A representative of Intengo addressed email correspondence to Zoutpansberg, requesting invoicing details of Zoutpansberg. Zoutpansberg duly provided such details and Intengo issued invoices reflecting Intengo’s correct banking details. However, after transmission, Intengo’s email was intercepted and the banking details on the invoices were altered. Zoutpansberg proceeded to pay the full purchase price of both vehicles into the fraudster’s account, believing it had made payment to Intengo. Intengo, having received the respective proofs of payment, and unaware that payment had not in fact been received, released both vehicles. Intengo later discovered that the funds had not been credited into its account and instituted proceedings for payment of the purchase price.
The issue before the court was therefore whether a debtor’s payment into a fraudulent third-party account, mistakenly believed to be the creditor’s account, constitutes a valid payment discharging the debtor’s contractual obligation in terms of the agreement.

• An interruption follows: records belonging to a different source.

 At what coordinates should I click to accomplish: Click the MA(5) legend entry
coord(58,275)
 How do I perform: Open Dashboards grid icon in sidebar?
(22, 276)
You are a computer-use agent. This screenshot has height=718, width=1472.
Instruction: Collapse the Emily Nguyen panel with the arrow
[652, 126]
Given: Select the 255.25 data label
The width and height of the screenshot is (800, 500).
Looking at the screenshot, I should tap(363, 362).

The matter was initially heard in the Regional Magistrates’ Court, which held that Zoutpansberg was liable for the outstanding purchase price. In line with the reasoning of the SCA in the aforementioned case of Edward Nathan Sonnenberg Inc, the court a quo upheld the first principle of the law of delict, that everyone has to bear the loss that they suffer. As Zoutpansberg had failed to verify Intengo’s banking details before making payment into the bank account contained in the fraudulent invoice, as Hawarden similarly had, it had to bear the loss suffered as a consequence of its negligent omission.

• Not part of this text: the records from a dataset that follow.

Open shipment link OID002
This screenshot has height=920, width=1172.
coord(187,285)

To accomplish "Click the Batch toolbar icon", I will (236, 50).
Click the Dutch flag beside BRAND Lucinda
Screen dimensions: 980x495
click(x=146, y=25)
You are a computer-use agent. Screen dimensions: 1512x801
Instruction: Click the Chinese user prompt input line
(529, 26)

The High Court, however, overturned the decision of the court a quo, on the basis that Intengo bore the risk of any loss by choosing email, which had the potential for interception, as its mode of communication, together with an electronic funds transfer as its mode of payment.
In view of the finding of the High Court, Intengo petitioned the SCA. The SCA reasoned that payment by a debtor by way of an EFT is only effected when the funds are received in the creditor’s bank account. The debtor’s obligation is not discharged when payment is made into an account which the debtor believes to be the correct bank account. Payment into an unauthorised account, even where induced by fraud, does not amount to payment to the creditor.
The SCA also emphasised that where a debtor pleads payment as a defence, the onus rests on the debtor to prove actual payment to the creditor. In this regard, the court held that Zoutpansberg was unable to prove that Intengo’s account had been credited, and accordingly its defence failed.
The SCA therefore did not deviate from its long-standing position that debtors are responsible for taking reasonable steps to ensure that funds are transferred to the correct bank account. The responsibility lies with the debtor to ascertain the banking details and ensure that the funds are credited to the correct bank account. By extension, purchasers should be wary of holding financial institutions liable for losses suffered due to a fraudulent substitution of banking details through business email compromise, in circumstances where such loss could have been prevented by exercising caution and confirming the correct banking details before making payments.